### What the exercise asks
Copy the listing below from the line containing "883x592 pixels." through the line containing "click(349, 280)". Replace "soccer field" with "football field" and leave everything else unchanged.

### Provided data
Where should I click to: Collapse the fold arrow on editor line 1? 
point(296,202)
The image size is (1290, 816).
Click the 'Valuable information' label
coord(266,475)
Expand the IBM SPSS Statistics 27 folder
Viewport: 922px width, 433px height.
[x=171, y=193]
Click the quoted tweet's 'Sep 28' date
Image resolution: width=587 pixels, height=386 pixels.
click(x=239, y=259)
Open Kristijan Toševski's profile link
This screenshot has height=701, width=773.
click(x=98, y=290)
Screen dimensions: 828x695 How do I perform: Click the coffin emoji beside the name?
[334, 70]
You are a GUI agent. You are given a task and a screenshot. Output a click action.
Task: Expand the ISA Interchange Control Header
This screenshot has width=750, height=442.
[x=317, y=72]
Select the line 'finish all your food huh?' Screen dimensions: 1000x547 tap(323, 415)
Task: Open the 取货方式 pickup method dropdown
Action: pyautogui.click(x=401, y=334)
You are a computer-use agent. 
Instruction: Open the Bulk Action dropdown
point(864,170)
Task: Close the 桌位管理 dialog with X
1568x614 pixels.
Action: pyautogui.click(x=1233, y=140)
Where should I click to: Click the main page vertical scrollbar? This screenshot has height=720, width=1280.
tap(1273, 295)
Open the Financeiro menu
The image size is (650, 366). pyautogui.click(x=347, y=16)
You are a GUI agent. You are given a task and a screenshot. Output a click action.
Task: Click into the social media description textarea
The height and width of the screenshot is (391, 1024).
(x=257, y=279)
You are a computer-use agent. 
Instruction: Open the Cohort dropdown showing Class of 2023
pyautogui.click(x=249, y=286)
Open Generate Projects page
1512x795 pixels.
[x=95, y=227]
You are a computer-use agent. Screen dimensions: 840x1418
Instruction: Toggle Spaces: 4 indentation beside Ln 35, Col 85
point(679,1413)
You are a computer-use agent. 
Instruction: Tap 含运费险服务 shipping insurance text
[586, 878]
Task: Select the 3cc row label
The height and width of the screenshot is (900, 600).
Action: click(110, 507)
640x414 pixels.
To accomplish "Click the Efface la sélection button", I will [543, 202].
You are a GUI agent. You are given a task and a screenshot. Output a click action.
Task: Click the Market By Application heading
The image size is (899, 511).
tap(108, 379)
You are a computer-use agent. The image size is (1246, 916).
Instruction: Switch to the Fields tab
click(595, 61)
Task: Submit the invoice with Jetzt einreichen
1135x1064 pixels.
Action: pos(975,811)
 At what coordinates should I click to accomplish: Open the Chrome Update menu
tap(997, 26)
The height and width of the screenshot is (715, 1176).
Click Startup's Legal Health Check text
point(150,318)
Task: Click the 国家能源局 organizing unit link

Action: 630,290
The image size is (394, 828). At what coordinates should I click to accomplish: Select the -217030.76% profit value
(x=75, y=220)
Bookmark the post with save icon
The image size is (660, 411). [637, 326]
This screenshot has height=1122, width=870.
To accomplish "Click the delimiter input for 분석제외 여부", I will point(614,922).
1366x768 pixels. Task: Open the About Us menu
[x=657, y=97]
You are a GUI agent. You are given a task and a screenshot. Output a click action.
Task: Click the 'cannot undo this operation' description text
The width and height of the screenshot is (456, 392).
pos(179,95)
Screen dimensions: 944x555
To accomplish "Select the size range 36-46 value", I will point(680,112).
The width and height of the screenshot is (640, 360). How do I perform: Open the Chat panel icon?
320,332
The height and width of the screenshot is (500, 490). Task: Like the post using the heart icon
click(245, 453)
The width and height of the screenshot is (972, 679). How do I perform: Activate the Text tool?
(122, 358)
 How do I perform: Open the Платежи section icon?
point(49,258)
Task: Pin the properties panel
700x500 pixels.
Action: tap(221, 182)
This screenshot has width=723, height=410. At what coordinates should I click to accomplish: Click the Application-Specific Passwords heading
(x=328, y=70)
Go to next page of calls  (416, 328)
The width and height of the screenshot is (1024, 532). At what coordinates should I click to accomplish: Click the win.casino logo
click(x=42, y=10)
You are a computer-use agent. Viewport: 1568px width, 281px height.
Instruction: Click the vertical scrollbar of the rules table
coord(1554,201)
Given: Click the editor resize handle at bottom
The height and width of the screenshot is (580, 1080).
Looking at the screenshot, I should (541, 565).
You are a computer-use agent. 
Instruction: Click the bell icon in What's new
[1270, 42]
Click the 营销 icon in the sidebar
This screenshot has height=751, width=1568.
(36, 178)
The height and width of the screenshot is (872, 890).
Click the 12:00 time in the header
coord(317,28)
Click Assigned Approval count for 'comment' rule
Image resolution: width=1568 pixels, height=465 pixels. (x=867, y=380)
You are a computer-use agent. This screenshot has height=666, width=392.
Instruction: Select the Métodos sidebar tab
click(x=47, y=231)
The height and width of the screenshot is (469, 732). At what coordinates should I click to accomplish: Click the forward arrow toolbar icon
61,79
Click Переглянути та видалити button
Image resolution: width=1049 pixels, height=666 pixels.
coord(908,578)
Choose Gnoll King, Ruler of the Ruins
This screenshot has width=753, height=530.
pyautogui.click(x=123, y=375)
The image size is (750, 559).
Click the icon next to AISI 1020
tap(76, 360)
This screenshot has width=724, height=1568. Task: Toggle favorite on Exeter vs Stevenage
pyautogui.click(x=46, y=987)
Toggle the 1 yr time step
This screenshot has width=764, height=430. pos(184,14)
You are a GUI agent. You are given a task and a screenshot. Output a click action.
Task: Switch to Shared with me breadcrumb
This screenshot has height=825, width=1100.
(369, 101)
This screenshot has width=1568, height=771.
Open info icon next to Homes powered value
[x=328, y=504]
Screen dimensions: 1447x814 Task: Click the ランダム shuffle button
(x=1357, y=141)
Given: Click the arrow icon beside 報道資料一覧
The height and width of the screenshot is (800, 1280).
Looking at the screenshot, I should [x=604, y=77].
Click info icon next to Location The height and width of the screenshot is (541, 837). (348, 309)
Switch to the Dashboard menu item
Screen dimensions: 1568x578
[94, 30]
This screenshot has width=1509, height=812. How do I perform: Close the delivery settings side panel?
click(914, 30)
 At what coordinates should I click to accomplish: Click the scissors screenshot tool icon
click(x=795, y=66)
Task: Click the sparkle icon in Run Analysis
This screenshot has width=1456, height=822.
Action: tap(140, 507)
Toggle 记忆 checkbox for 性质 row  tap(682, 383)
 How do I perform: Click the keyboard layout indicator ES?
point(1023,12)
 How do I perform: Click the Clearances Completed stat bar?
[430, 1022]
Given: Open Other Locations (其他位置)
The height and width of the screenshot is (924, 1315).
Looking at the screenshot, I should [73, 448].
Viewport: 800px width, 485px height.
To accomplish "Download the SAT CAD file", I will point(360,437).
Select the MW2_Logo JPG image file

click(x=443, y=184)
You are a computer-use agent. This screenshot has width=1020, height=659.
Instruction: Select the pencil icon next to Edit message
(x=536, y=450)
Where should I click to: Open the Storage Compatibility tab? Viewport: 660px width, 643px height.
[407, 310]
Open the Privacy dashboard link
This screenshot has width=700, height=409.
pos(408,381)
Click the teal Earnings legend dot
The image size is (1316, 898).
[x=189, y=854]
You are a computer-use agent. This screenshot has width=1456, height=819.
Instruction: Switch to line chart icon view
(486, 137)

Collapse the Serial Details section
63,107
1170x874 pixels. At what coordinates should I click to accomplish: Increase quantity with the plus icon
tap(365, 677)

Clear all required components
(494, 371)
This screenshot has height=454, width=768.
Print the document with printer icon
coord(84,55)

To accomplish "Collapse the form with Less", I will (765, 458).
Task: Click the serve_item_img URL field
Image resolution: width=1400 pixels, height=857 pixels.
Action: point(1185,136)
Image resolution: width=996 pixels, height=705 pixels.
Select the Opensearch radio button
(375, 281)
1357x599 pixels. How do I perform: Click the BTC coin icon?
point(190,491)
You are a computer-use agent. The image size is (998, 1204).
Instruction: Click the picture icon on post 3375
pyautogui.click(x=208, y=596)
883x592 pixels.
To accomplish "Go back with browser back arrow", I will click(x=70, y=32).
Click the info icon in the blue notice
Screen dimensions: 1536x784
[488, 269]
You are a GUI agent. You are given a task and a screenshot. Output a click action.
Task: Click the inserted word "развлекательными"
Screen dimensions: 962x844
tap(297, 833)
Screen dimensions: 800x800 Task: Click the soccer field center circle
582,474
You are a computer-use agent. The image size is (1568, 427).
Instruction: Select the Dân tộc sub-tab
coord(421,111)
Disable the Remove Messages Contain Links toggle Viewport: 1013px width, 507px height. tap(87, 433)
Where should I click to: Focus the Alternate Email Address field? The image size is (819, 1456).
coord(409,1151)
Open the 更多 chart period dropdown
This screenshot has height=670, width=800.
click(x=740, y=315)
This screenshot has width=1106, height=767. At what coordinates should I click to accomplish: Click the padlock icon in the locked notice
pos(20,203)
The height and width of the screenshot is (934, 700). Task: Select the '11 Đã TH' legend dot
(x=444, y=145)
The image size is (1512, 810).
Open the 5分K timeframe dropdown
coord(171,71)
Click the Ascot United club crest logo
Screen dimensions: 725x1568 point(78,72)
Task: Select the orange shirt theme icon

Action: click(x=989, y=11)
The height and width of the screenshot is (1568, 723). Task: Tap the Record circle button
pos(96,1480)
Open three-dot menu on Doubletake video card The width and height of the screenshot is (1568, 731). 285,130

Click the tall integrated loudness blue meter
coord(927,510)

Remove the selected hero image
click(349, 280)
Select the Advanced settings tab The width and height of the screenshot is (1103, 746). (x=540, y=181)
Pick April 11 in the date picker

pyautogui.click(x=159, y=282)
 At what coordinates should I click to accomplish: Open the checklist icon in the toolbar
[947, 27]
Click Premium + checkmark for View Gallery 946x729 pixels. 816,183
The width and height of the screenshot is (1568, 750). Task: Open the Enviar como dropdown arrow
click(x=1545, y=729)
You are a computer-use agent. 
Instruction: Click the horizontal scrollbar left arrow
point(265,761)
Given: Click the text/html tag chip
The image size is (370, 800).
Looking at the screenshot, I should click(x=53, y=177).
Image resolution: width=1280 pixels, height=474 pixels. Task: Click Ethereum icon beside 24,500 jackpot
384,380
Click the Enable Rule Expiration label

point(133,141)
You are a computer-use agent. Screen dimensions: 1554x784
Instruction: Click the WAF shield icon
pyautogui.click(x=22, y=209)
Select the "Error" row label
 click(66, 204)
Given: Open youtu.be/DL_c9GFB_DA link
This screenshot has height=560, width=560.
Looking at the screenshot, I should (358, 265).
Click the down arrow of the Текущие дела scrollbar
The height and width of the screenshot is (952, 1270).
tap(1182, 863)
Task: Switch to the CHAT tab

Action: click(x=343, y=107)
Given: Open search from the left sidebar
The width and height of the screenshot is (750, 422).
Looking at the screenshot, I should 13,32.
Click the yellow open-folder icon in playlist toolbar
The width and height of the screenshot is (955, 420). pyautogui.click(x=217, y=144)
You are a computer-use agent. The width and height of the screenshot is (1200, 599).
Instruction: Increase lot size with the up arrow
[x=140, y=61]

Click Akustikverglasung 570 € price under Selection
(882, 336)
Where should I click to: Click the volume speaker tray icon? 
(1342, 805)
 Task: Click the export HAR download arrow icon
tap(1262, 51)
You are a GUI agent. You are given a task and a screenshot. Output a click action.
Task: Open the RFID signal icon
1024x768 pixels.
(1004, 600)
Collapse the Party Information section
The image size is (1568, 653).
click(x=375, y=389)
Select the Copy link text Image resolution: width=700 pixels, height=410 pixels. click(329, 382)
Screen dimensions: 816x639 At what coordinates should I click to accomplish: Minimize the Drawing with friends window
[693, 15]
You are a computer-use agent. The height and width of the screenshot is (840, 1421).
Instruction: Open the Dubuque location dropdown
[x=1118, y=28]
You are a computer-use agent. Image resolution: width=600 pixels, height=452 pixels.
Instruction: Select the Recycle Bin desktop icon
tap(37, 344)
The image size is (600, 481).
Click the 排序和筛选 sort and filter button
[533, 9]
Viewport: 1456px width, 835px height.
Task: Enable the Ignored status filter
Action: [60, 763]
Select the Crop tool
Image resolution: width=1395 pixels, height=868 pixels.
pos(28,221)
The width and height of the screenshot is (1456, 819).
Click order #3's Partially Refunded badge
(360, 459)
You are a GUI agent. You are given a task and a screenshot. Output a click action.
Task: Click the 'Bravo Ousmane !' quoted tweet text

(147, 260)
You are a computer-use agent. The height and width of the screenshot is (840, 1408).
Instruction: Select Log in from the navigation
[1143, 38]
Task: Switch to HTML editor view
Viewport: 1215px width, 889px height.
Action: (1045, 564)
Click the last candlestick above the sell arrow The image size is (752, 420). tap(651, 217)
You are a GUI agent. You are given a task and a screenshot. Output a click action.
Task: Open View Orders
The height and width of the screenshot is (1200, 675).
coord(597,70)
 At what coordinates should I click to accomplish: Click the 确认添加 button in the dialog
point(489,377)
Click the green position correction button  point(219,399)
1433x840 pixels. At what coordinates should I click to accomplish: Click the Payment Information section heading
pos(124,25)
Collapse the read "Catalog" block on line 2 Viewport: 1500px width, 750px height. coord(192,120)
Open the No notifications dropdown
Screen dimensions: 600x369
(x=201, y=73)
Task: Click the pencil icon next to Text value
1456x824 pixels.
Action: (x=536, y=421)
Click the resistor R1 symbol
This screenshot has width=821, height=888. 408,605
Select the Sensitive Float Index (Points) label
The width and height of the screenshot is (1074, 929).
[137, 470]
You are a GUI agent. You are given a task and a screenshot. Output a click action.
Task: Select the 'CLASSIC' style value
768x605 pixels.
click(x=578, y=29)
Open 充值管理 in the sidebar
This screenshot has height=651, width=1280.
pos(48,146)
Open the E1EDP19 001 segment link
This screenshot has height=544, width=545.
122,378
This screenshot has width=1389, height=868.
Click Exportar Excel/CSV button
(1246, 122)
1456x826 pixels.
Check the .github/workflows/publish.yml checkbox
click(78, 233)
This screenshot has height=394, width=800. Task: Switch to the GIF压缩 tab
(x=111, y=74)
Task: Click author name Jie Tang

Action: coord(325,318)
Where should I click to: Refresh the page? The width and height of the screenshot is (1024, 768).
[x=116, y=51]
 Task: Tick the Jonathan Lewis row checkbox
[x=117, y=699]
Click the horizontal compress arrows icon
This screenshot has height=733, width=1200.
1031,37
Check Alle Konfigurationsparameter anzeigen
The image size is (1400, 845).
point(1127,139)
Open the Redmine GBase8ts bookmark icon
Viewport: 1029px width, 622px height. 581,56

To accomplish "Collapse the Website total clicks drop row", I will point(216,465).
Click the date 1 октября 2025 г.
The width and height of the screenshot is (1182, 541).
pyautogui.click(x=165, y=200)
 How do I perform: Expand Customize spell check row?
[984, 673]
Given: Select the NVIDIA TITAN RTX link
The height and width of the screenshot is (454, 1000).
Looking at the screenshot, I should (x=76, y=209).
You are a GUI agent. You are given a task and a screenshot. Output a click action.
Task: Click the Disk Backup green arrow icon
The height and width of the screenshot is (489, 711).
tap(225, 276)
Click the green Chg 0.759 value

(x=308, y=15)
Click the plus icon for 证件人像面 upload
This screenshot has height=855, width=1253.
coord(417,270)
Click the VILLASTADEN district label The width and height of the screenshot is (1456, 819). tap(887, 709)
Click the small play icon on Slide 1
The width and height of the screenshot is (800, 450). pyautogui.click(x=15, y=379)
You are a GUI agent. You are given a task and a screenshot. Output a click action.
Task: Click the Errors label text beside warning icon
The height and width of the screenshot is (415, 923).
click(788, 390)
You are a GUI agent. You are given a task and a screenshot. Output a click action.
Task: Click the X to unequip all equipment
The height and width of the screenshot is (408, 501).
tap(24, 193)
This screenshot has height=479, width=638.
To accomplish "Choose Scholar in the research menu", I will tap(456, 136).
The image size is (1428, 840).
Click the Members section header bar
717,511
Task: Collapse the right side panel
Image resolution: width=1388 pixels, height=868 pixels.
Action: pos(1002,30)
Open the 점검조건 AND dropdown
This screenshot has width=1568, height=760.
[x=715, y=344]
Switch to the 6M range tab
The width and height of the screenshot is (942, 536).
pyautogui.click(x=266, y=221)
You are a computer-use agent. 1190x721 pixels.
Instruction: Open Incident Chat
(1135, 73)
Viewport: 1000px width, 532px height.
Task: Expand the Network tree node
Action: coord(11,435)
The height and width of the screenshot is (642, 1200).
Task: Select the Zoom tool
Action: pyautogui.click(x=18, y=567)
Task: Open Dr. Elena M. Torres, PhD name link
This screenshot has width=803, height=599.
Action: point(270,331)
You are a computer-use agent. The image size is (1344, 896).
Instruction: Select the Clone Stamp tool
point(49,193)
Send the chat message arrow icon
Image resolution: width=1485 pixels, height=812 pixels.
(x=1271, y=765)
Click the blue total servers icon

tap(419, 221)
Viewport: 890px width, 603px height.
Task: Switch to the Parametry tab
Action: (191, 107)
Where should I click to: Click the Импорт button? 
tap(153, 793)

### Exercise result
883x592 pixels.
To accomplish "Go back with browser back arrow", I will click(x=70, y=32).
Click the info icon in the blue notice
Screen dimensions: 1536x784
[488, 269]
You are a GUI agent. You are given a task and a screenshot. Output a click action.
Task: Click the inserted word "развлекательными"
Screen dimensions: 962x844
tap(297, 833)
Screen dimensions: 800x800 Task: Click the football field center circle
582,474
You are a computer-use agent. The image size is (1568, 427).
Instruction: Select the Dân tộc sub-tab
coord(421,111)
Disable the Remove Messages Contain Links toggle Viewport: 1013px width, 507px height. tap(87, 433)
Where should I click to: Focus the Alternate Email Address field? The image size is (819, 1456).
coord(409,1151)
Open the 更多 chart period dropdown
This screenshot has height=670, width=800.
click(x=740, y=315)
This screenshot has width=1106, height=767. At what coordinates should I click to accomplish: Click the padlock icon in the locked notice
pos(20,203)
The height and width of the screenshot is (934, 700). Task: Select the '11 Đã TH' legend dot
(x=444, y=145)
The image size is (1512, 810).
Open the 5分K timeframe dropdown
coord(171,71)
Click the Ascot United club crest logo
Screen dimensions: 725x1568 point(78,72)
Task: Select the orange shirt theme icon

Action: click(x=989, y=11)
The height and width of the screenshot is (1568, 723). Task: Tap the Record circle button
pos(96,1480)
Open three-dot menu on Doubletake video card The width and height of the screenshot is (1568, 731). 285,130

Click the tall integrated loudness blue meter
coord(927,510)

Remove the selected hero image
click(349, 280)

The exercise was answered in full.